Ihr vorerst letztes Konzert vor der neuerlichen Schließung des Hauses eröffneten die Berliner Philharmoniker unter Kirill Petrenko mit Andrew Normans Sabina, der Bearbeitung des letzten Satzes seines Streichtrios The Companion Guide to Rome für Streichorchester. Der Komponist musikalisierte in dem Stück, wie in der Kirche Santa Sabina auf dem Aventin-Hügel in Rom das Sonnenlicht auf dem Marmorboden bricht. Fast unhörbar setzten die Streicher ein und steigerten sich zu immer weiträumigeren Arpeggien. Einzelne Motive stachen glitzernd heraus. Das Licht verschwand allmählich. Davon, dass Norman das Lichterschauspiel bei einer Frühmesse beobachtete, zeugten Anklänge an einen Choral am Ende des Stücks.

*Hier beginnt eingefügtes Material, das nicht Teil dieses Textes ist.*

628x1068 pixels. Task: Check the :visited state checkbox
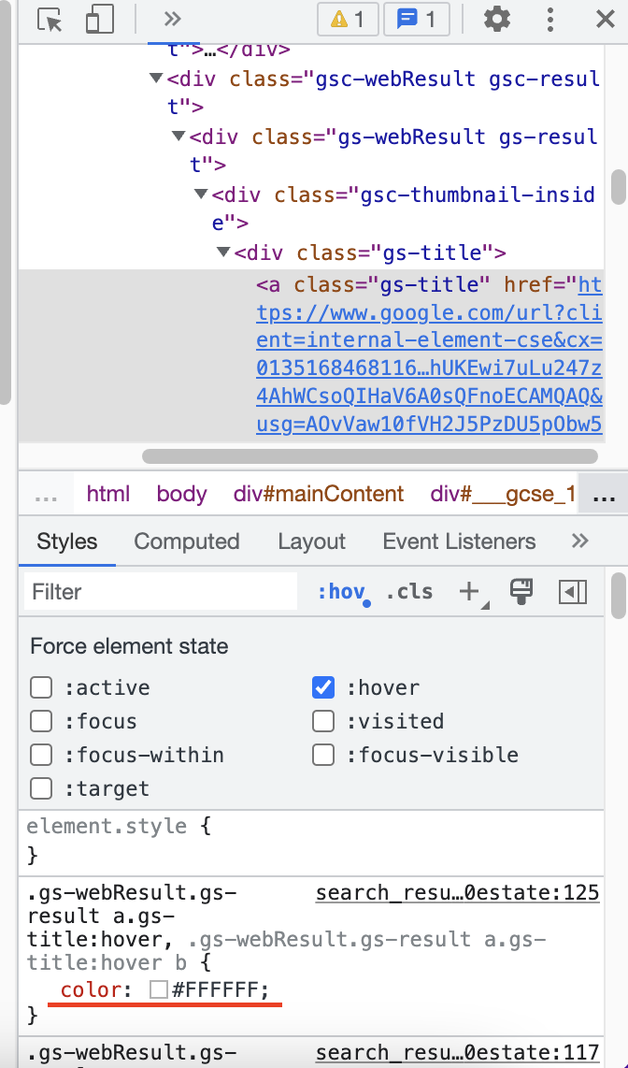(322, 721)
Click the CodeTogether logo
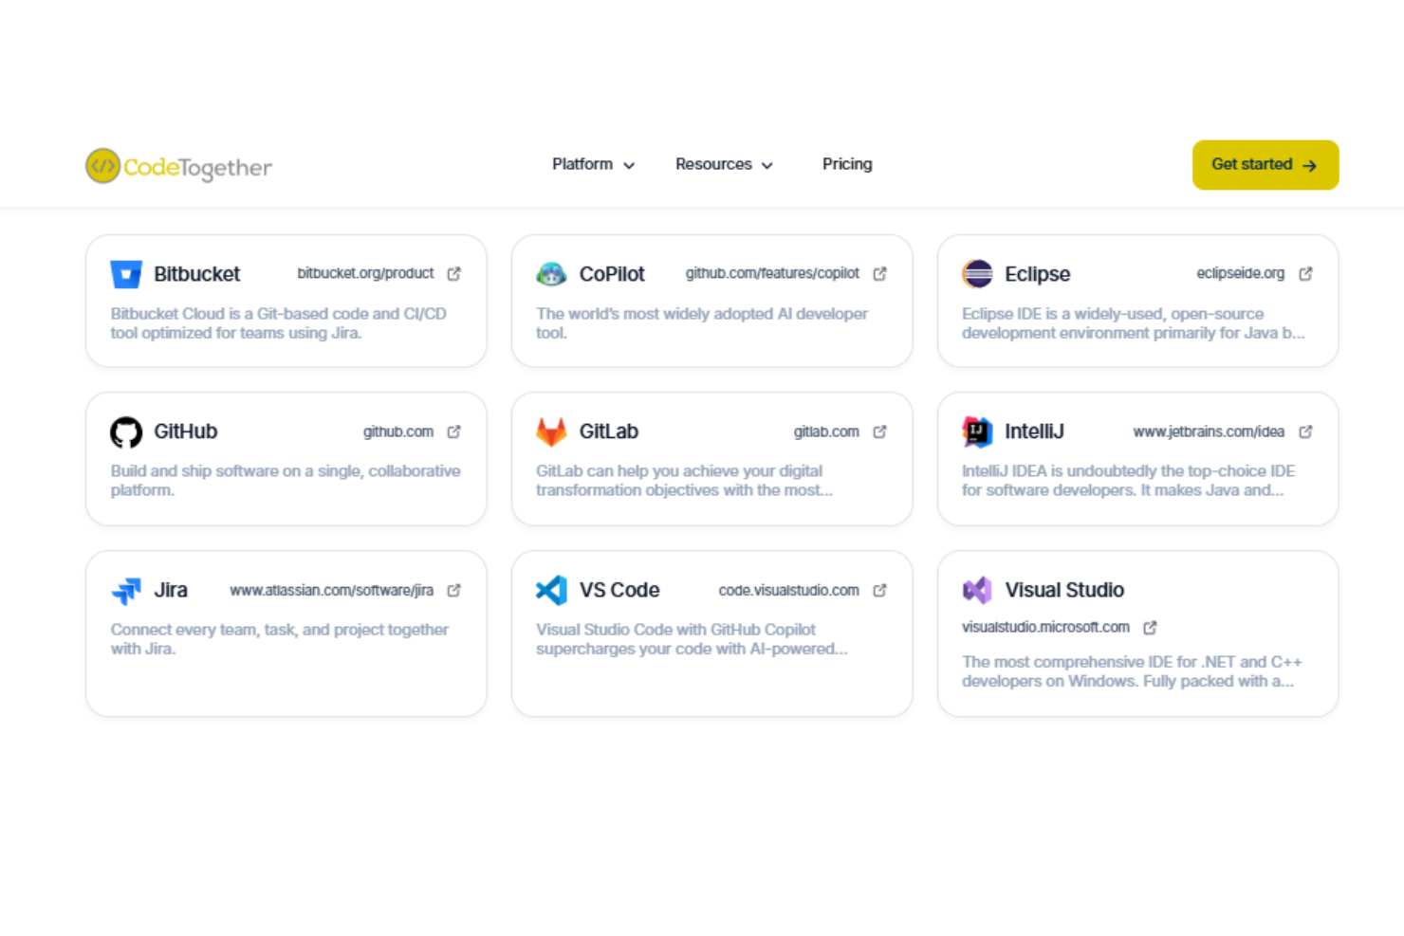 [x=177, y=166]

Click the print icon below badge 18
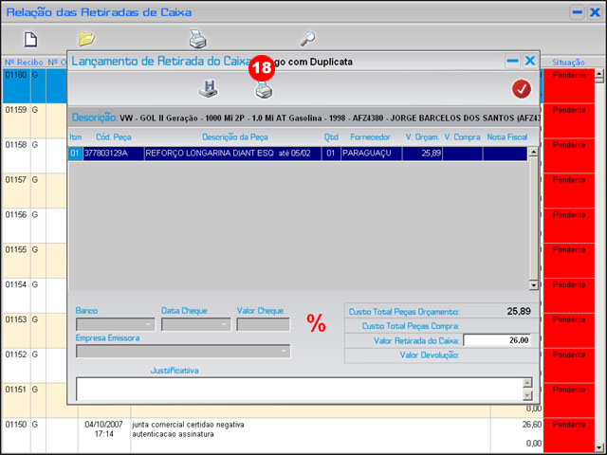(x=263, y=90)
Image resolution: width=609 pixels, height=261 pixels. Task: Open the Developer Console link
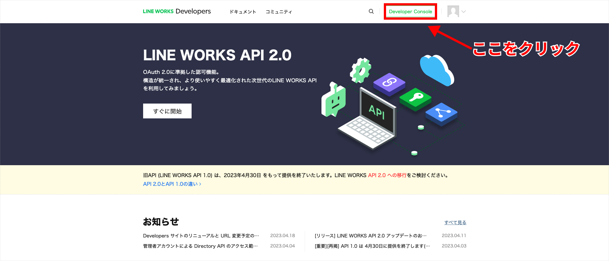click(410, 12)
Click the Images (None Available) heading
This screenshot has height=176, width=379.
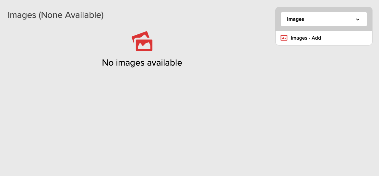(x=55, y=15)
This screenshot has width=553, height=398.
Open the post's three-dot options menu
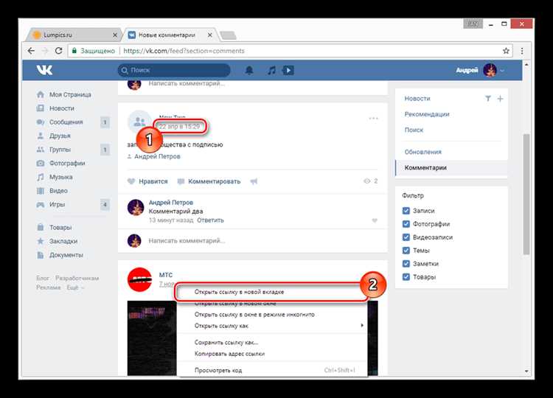pyautogui.click(x=373, y=119)
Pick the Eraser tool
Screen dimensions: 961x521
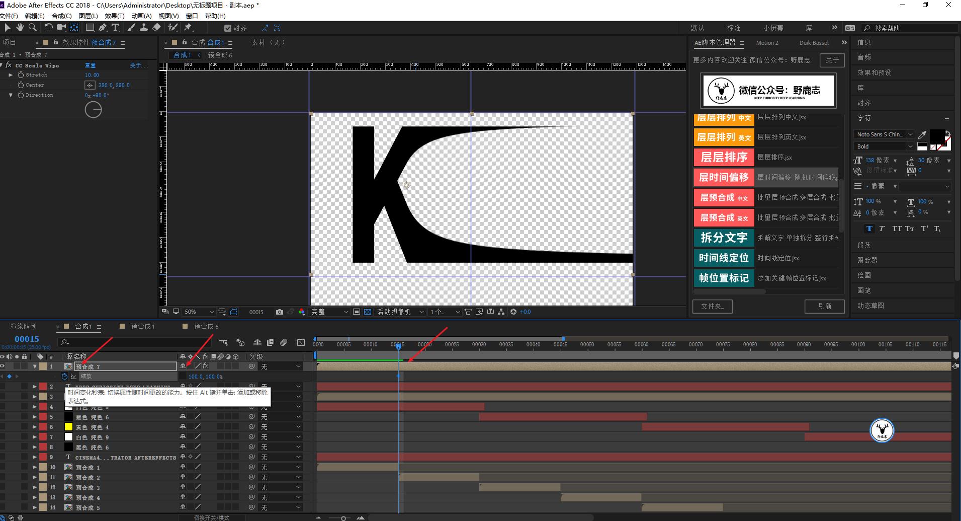(x=157, y=28)
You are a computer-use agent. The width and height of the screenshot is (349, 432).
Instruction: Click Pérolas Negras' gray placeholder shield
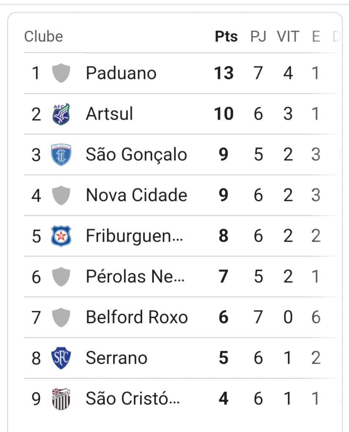click(61, 277)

Mit den Metamorphosen von Richard Strauss folgte der erste Rückblick auf die Zeit kurz nach dem Zweiten Weltkrieg. Unter Petrenkos Leitung erklang eine Musik, die voller Erinnerung ist. Motive waren hörbar, die sich umeinander rankten, nach Kontakt zueinander suchten, Kombination miteinander eingingen, die verdichtet, ja enggeführt wurden – und doch letztlich völlig einsam und ohne Beziehung für sich blieben. 23 Solostreicher musizierten mit Hingabe und blickten dabei gemeinsam auf eine Ruine: auf einen Sonatensatz, dessen Gehäuse keinen Halt mehr bot, weil es in sich zusammengebrochen war.

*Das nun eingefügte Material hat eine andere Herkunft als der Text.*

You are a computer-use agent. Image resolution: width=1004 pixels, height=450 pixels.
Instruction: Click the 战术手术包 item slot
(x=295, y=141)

Aufkeimende Entwicklungen verebbten und die Orientierungspfeiler der Musik, z. B. die Aufhellung nach C-Dur, die Modulation nach Es-Dur oder der Einsatz der Reprise, zeugten nur noch vage davon, dass mit derartigen Mitteln einst Prozesse gestaltet wurden, die auf ein gutes Ende zuliefen. Doch Strauss wollte die Kraft dazu nicht aufbringen, um künstlerisch zu gestalten, was im Leben nun nicht möglich war. Schwelgerische, oder larmoyante Töne ließ Petrenko in dieser Aufführung nicht zu. Hier klagte auch keiner mehr – hier schrieb einer gefasst und im Wissen darum, dass diese Art zu komponieren nach 1945 vorbei ist. Am Ende des Werkes erklang in den tiefen Streichern ein Motiv aus dem Trauermarsch der Eroica. Doch verhinderte ein verminderter Septimenakkord, den Beethoven selbst nicht gesetzt hatte, dass sich das Zitat in die Partitur einnisten konnte. Es wirkte wie ein Fremdkörper und ließ sich auch dann nicht in die Metamorphosen integrieren, wenn Strauss eines der Hauptmotive seiner Komposition von Beethovens Motiv abgeleitet hat.